▶ _Instruções A_: Reproduza na íntegra, sem nenhuma alteração, o texto sobre a Paixão segundo Mateus.

▶ _Trecho do texto_:
Começamos a semana, em que se celebra a morte de Cristo, falando da obra-prima que retratou inigualavelmente, pela música, a paixão e a morte do Senhor.
A Paixão segundo Mateus, “oratório” (ver definição adiante) de Johann Sebastian Bach, representa musicalmente o sofrimento e a morte de Jesus Cristo segundo o Evangelho de São Mateus. Com a duração de mais de duas horas e meia (em algumas interpretações, mais de três horas), é uma das obras mais importantes de Bach e uma das obras-primas da música ocidental.
Divina, não somente por referir-se a Cristo como pela inspiração e pela música.
Oratório, gênero musical dramático, é apresentado em forma de concerto, sem representação cênica, sem cenários e sem figurinos e pode tratar de assunto religioso, histórico ou mitológico. Outro oratório, talvez mais conhecido, é o Aleluia, de Häendel.

▶ _Amostra de registros_:
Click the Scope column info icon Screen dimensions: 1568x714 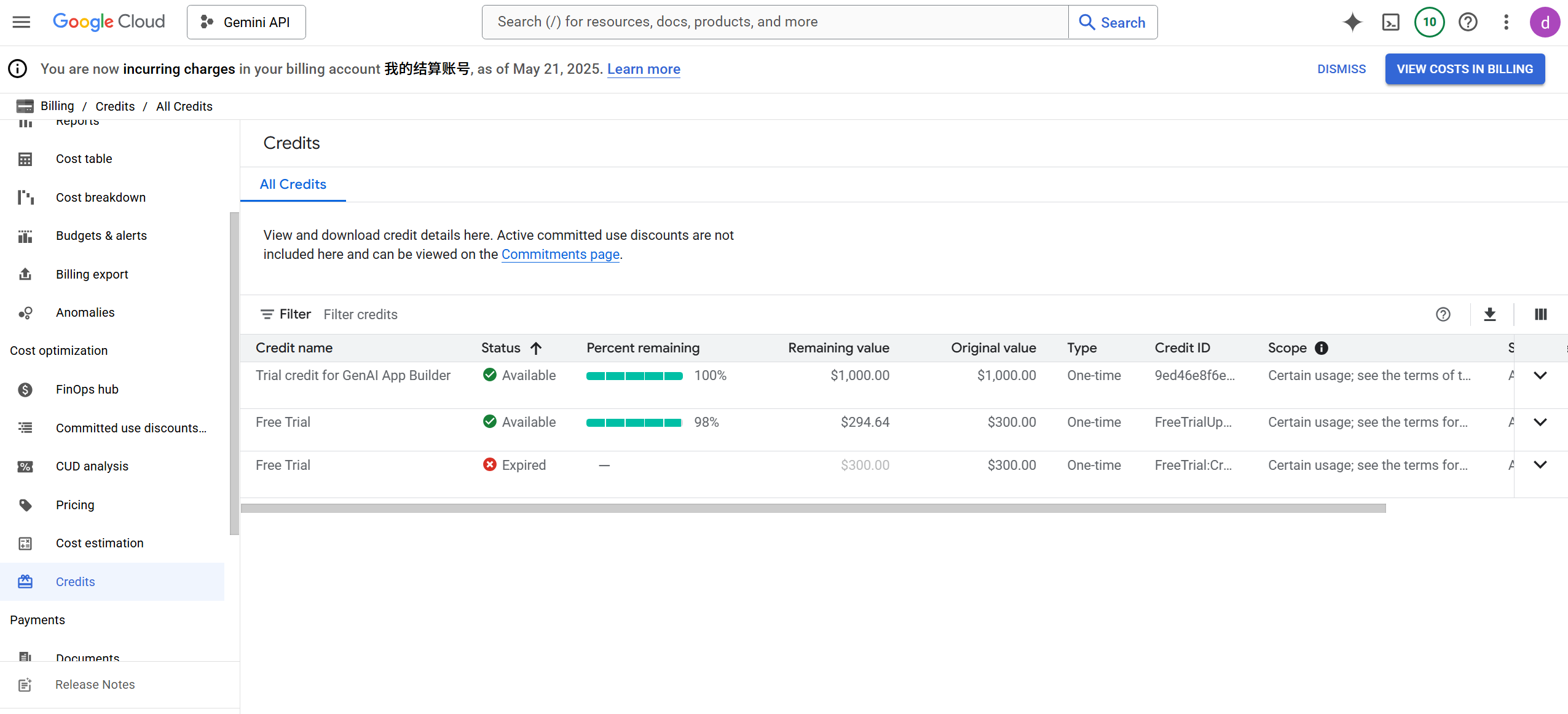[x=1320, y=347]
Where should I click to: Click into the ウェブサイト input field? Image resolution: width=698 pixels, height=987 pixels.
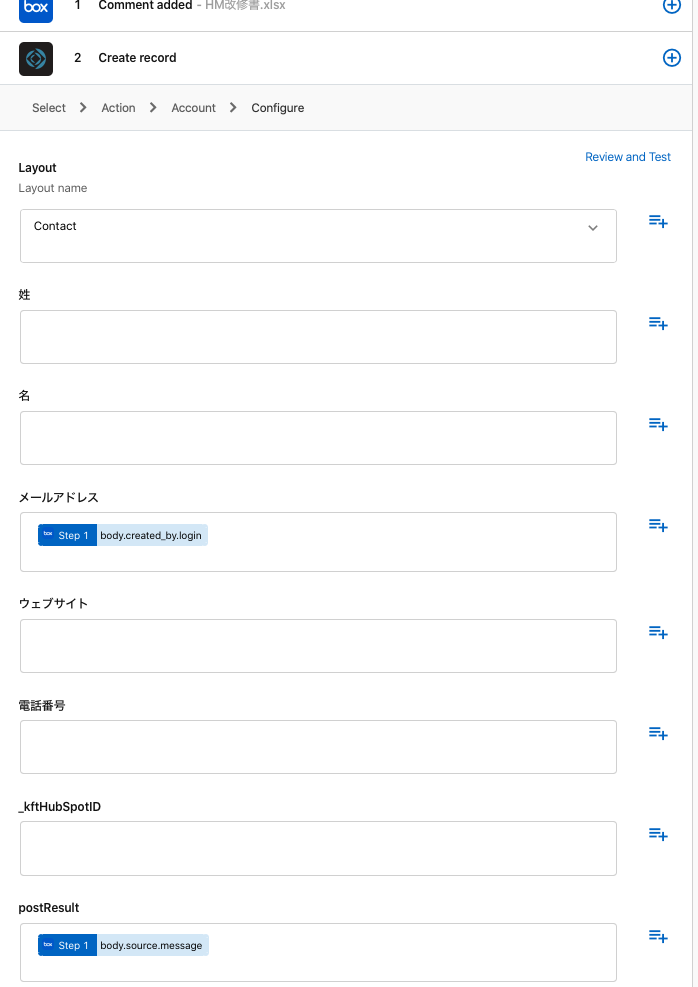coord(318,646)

--

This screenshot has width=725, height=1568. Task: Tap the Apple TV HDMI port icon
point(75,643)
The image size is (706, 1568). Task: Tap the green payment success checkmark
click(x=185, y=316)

--

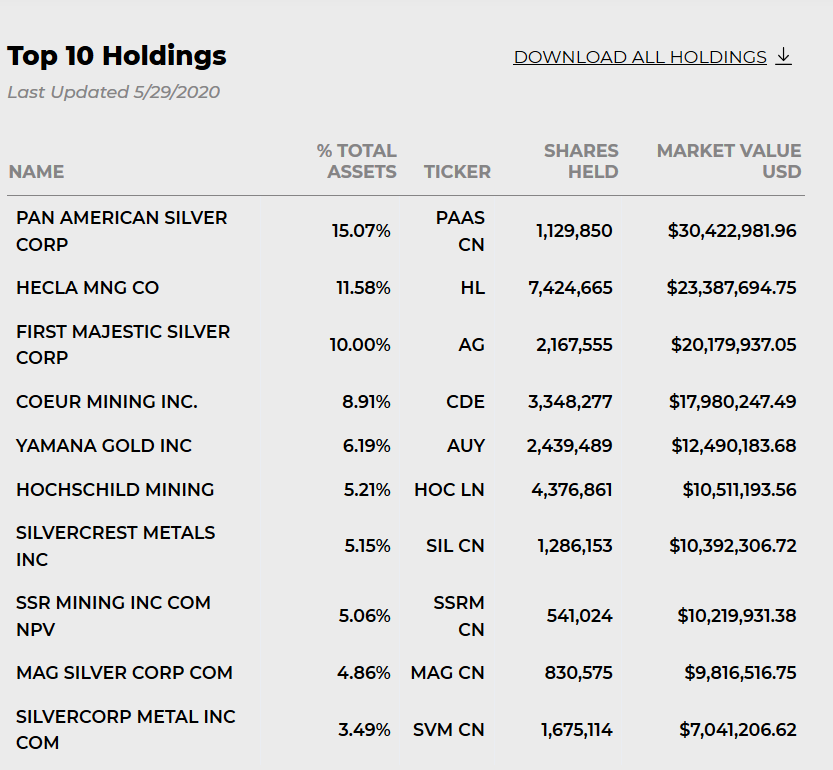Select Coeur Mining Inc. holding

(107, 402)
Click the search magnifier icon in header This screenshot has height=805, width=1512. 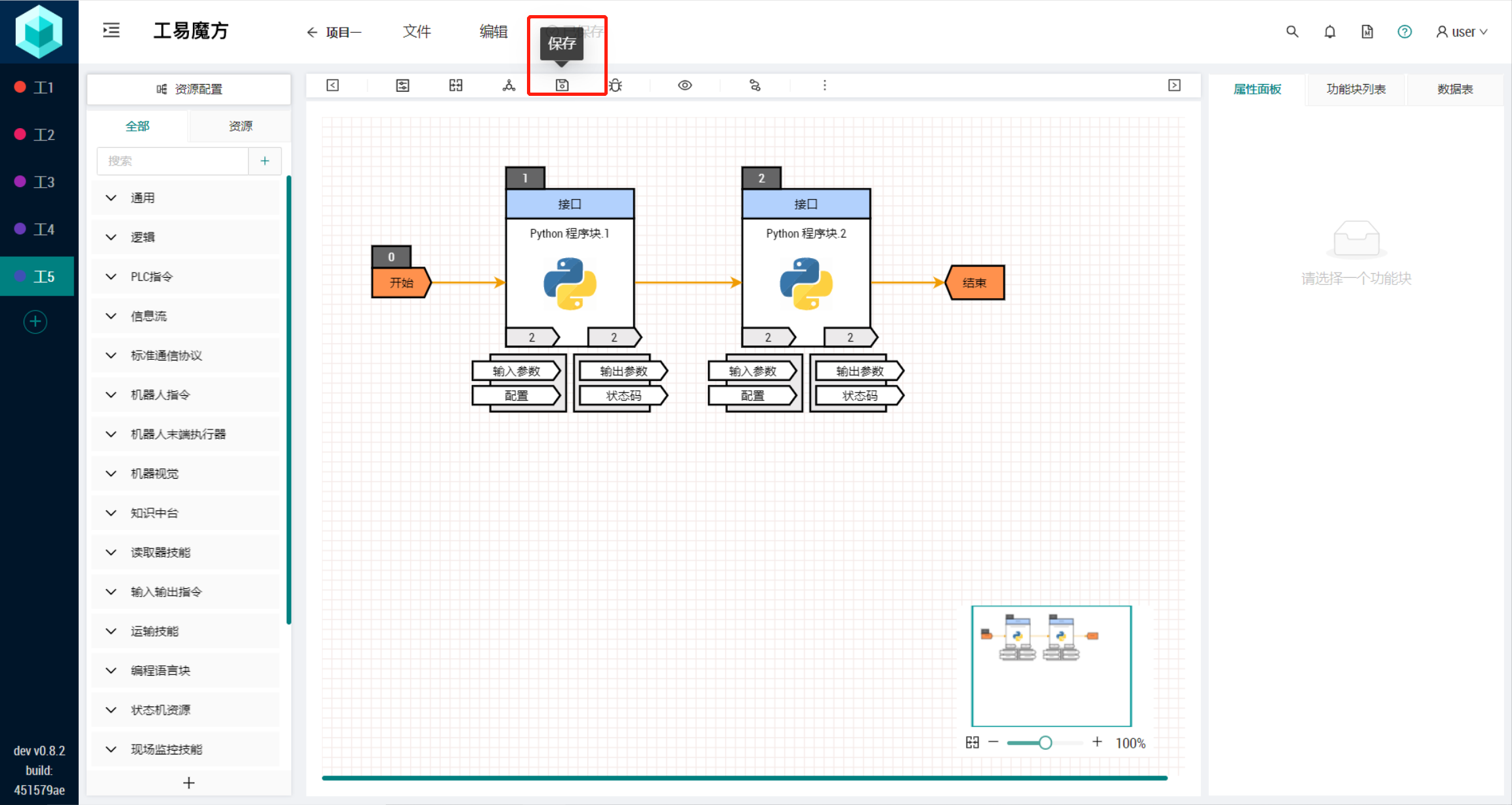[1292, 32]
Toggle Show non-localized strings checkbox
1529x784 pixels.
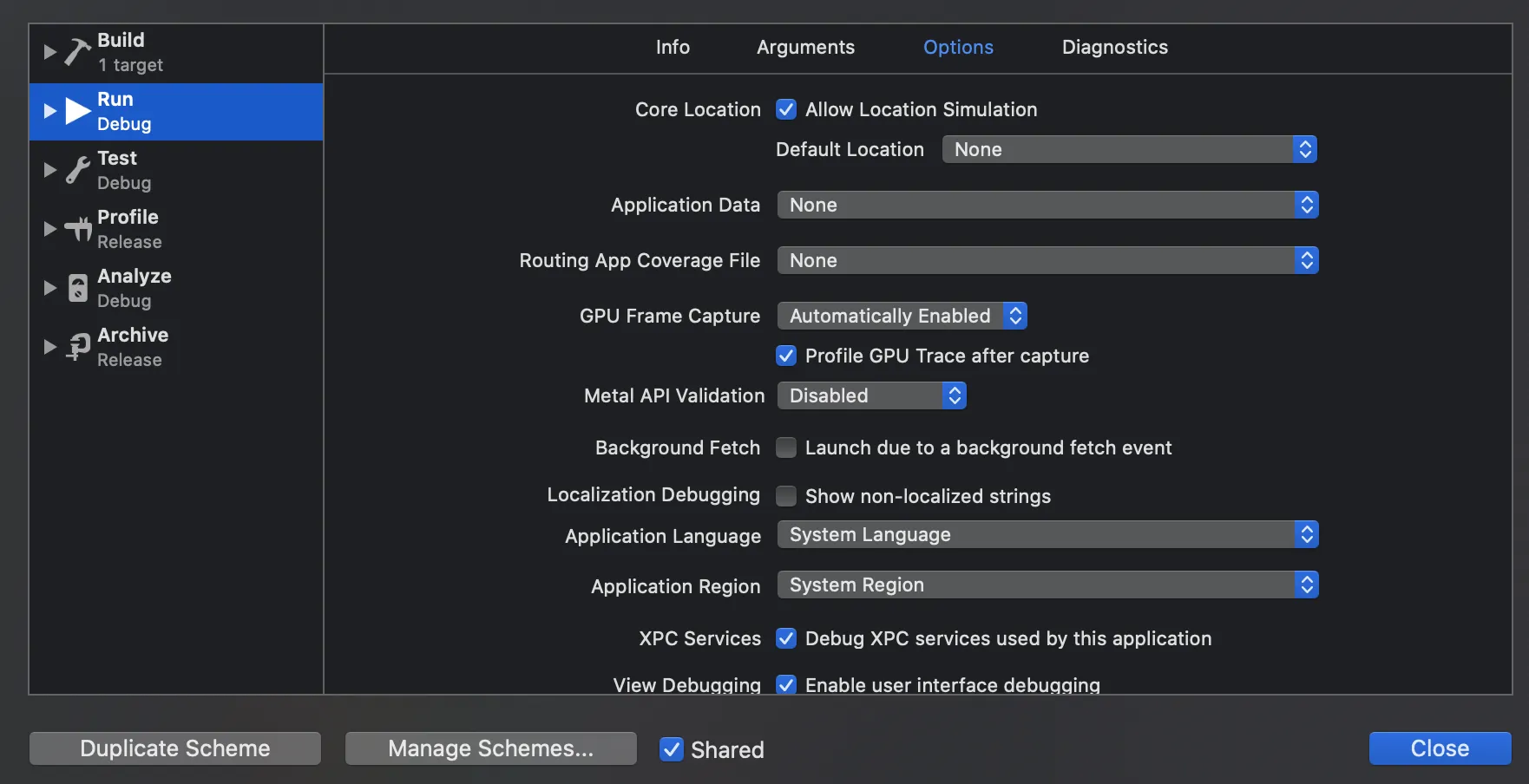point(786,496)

▶ _Instruções B_: Reescreva apenas os registros do trecho que vai da linha que contém "The image size" até a linha que contém "click(x=185, y=316)", ambas incluídas, mantendo as solicitações. Diminua em 42 cada coordenada das respostas.

▶ _Resolução A_:
Começamos a semana, em que se celebra a morte de Cristo, falando da obra-prima que retratou inigualavelmente, pela música, a paixão e a morte do Senhor.
A Paixão segundo Mateus, “oratório” (ver definição adiante) de Johann Sebastian Bach, representa musicalmente o sofrimento e a morte de Jesus Cristo segundo o Evangelho de São Mateus. Com a duração de mais de duas horas e meia (em algumas interpretações, mais de três horas), é uma das obras mais importantes de Bach e uma das obras-primas da música ocidental.
Divina, não somente por referir-se a Cristo como pela inspiração e pela música.
Oratório, gênero musical dramático, é apresentado em forma de concerto, sem representação cênica, sem cenários e sem figurinos e pode tratar de assunto religioso, histórico ou mitológico. Outro oratório, talvez mais conhecido, é o Aleluia, de Häendel.

▶ _Resolução B_:
The image size is (706, 1568). Task: Tap the green payment success checkmark
click(x=143, y=274)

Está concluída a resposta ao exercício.